A single number is the whole answer: the tally of lines in the data below that include the word "this".

━━━━━━━━━━━━━━━━━━━━

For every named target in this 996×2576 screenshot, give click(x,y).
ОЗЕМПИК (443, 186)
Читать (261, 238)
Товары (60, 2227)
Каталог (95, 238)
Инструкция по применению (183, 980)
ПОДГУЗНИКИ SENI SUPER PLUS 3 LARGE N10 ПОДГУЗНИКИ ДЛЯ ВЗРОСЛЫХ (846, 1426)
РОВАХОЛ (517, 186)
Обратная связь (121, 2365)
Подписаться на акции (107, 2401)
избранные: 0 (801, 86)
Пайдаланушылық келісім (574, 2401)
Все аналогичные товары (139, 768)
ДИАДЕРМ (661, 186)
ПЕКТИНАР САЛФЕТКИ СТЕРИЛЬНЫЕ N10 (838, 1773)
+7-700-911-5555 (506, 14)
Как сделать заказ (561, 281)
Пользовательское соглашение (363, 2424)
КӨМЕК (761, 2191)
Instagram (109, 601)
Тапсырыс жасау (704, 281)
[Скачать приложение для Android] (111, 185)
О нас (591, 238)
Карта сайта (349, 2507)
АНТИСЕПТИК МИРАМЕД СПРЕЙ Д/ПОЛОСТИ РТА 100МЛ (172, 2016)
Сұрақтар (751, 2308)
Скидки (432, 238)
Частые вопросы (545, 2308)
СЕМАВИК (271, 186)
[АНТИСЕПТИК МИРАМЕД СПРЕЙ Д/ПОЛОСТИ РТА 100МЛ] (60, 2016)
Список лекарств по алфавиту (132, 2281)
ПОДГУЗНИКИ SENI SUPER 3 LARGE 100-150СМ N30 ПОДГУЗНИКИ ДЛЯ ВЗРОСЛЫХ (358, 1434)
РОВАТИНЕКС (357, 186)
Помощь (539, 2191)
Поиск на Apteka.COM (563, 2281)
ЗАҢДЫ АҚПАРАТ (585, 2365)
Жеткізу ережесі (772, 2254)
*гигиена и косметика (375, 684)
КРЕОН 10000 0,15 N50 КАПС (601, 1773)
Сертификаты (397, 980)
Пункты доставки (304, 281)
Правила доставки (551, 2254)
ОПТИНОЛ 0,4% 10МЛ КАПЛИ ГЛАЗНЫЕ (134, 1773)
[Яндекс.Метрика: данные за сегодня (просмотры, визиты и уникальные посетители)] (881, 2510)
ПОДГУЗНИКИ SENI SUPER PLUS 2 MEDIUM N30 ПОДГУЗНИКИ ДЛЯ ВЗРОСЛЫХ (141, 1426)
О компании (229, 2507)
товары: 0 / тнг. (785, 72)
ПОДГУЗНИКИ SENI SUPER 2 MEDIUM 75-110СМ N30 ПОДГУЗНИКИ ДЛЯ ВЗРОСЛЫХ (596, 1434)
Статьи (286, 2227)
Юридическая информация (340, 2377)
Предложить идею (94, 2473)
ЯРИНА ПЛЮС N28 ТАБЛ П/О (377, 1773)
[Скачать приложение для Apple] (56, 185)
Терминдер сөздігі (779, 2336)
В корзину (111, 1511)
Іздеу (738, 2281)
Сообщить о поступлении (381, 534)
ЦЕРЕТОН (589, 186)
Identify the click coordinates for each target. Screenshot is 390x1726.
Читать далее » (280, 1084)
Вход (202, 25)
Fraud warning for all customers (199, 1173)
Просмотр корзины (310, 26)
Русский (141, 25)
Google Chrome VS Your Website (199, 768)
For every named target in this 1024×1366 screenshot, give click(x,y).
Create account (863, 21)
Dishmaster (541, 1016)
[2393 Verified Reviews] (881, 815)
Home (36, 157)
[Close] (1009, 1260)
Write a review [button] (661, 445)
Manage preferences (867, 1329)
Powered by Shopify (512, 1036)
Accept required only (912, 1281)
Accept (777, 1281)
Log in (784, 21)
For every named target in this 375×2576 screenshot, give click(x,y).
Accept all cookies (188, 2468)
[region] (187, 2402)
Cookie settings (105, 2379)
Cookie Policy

━━━━━━━━━━━━━━━━━━━━

- _Finished task_
3